- Excerpted text:
Interview rubrics, which describe the competencies for the job and what different proficiency levels look like for each, are used to evaluate the interview. The competencies are scored, and the score indicates how to proceed with the candidate. Some candidates aren’t ready for the role or are below the hiring bar, while others exceed the hiring bar and should be moved to the next stage in the hiring process.

Technical Interview Questions and Scoring

Structuring interviews is a science and it requires a lot of work to do it exceptionally well. Our mission at Karat is to make every technical interview predictive, fair, and enjoyable. We have a deliberate process for creating, testing, and scoring the interview questions that we use when helping companies improve the quality, efficiency, and equity of their technical hiring. With the tips below, you can achieve a similar process that results in an accurate hiring recommendation.

How to Create Technical Interview Questions

How you craft interview questions for engineering interviews is incredibly important, as they play a big role in whether the interview is fair and effective or problematic and biased. Interviews should provide candidates with an opportunity to shine, rather than set them up for failure. Follow these tips to avoid ineffective interviewing strategies:

Strike the Balance Between Too Easy and Too Hard

Interview questions that very few people can solve aren’t effective filters because they cause candidates to perform below their actual capabilities. They show you candidates in the worst-case scenario when interview questions should be showing you how candidates deal with everyday work. 

At the same time, your interview questions shouldn’t be too easy. When questions can be easily solved by most, they aren’t an effective way to screen out candidates.

- Prompt A: List every section heading in the text on technical interview questions, in the order they appear.
- Prompt B:
Answer from the text on technical interview questions:
(i) What do interview rubrics describe?
(ii) What three qualities does Karat's stated mission aim to give every technical interview?
(iii) What is wrong with questions that most people can easily solve?
The rows that follow are separate material.

- Extracted data:

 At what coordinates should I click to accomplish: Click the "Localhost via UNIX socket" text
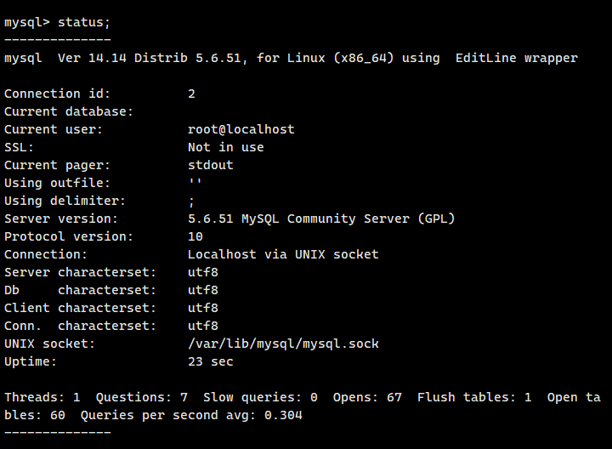pyautogui.click(x=283, y=254)
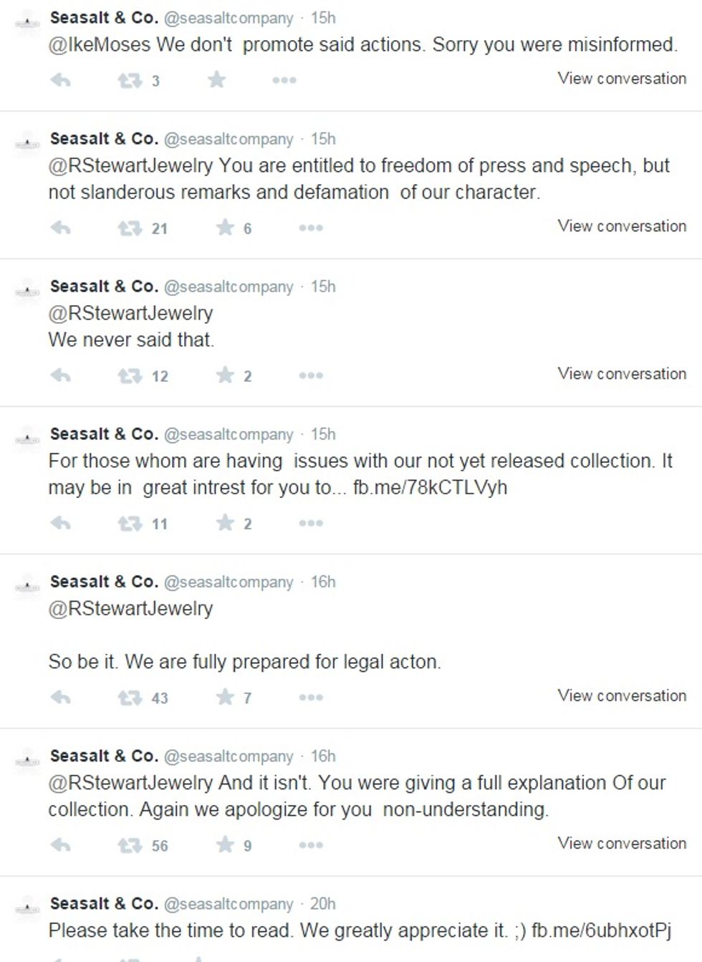View conversation for the @IkeMoses tweet
Screen dimensions: 702x962
(x=622, y=78)
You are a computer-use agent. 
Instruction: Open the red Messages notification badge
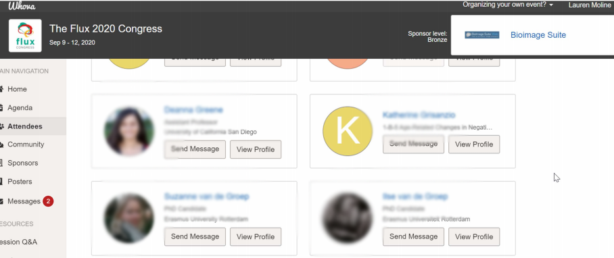coord(48,201)
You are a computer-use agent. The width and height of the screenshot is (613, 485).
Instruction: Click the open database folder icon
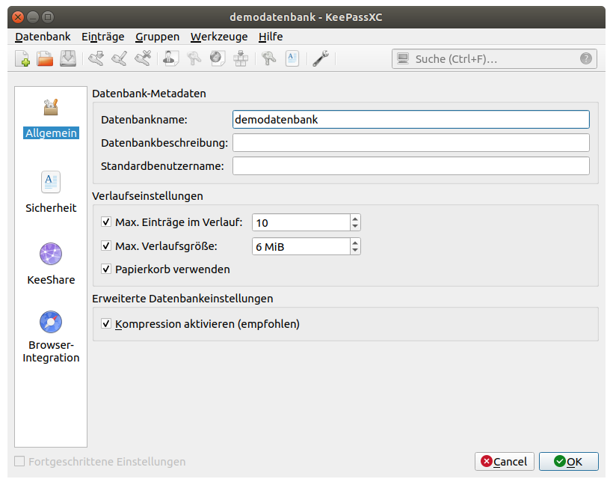click(45, 59)
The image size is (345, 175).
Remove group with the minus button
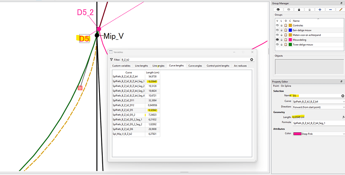330,9
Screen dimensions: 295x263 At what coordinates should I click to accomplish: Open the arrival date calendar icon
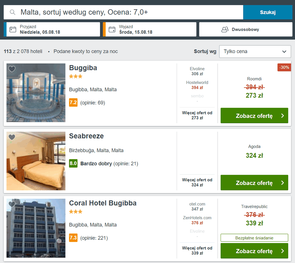[x=13, y=29]
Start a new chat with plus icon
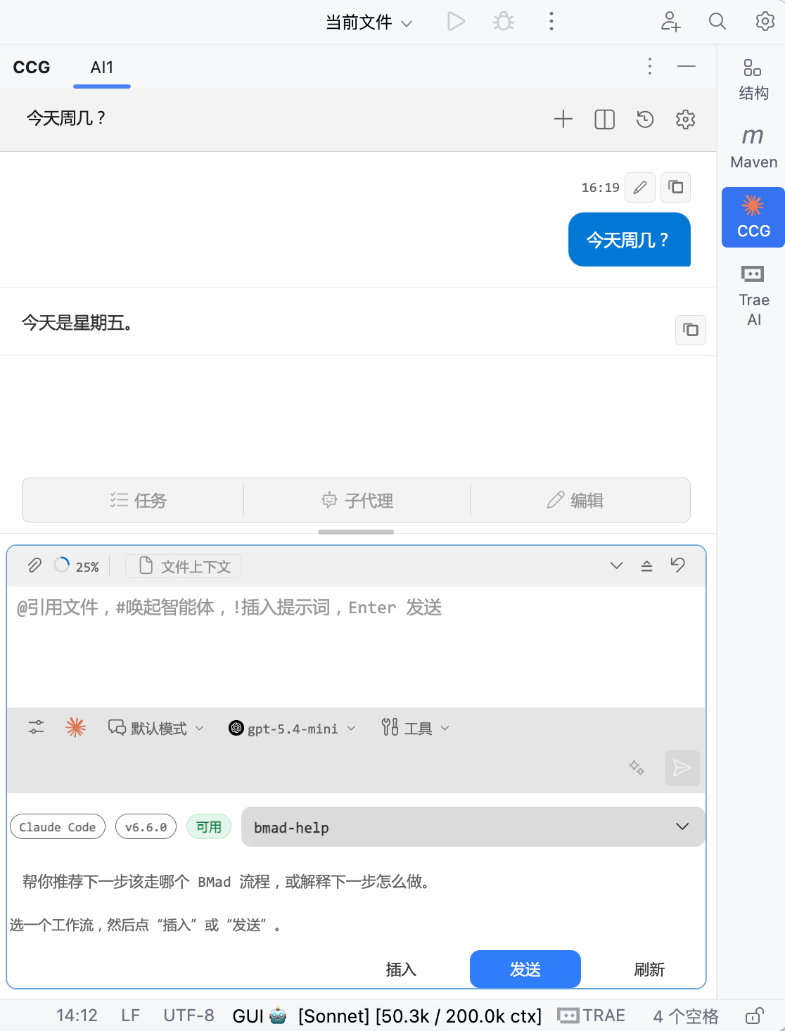The height and width of the screenshot is (1031, 785). coord(563,120)
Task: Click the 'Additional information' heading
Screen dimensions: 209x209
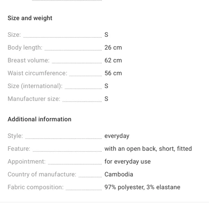Action: [x=39, y=119]
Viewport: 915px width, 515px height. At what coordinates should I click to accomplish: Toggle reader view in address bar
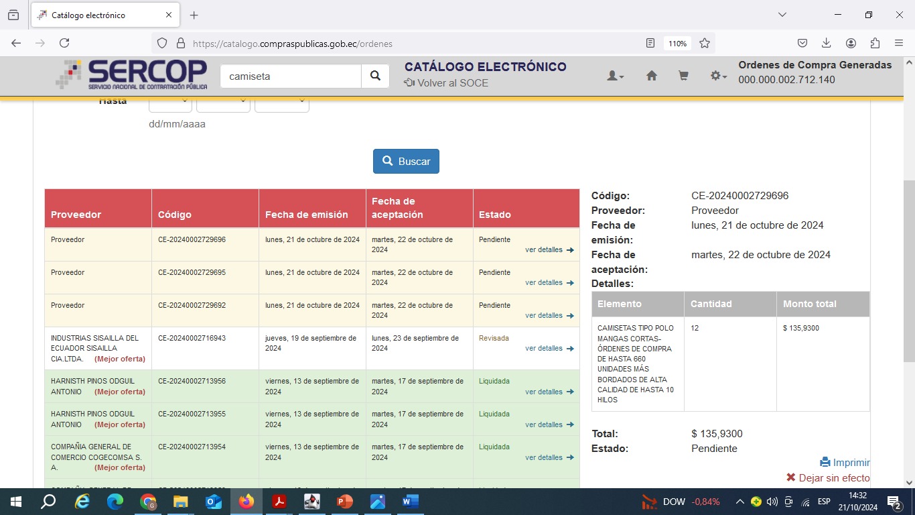pyautogui.click(x=650, y=43)
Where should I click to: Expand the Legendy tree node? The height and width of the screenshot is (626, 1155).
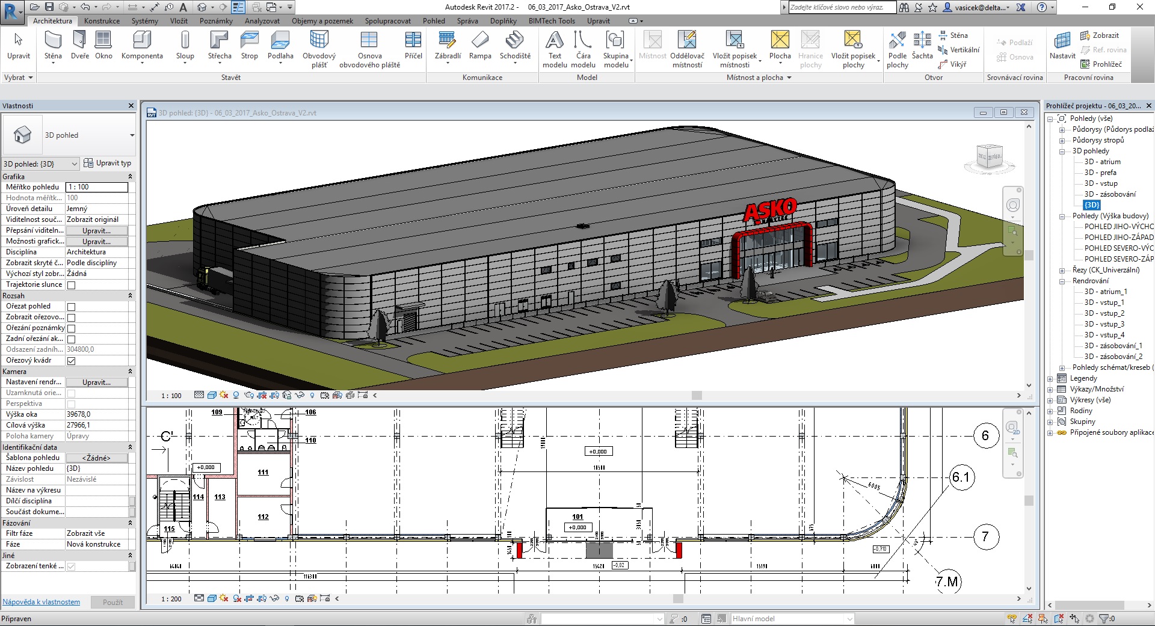click(1050, 379)
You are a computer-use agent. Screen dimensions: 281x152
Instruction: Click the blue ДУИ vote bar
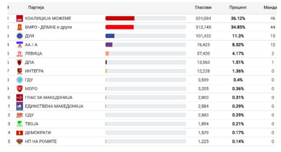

- Task answer A:
Technical Interview Questions and Scoring
How to Create Technical Interview Questions
Strike the Balance Between Too Easy and Too Hard

- Task answer B:
(i) The competencies for the job and what different proficiency levels look like for each.
(ii) Predictive, fair, and enjoyable.
(iii) They aren't an effective way to screen out candidates.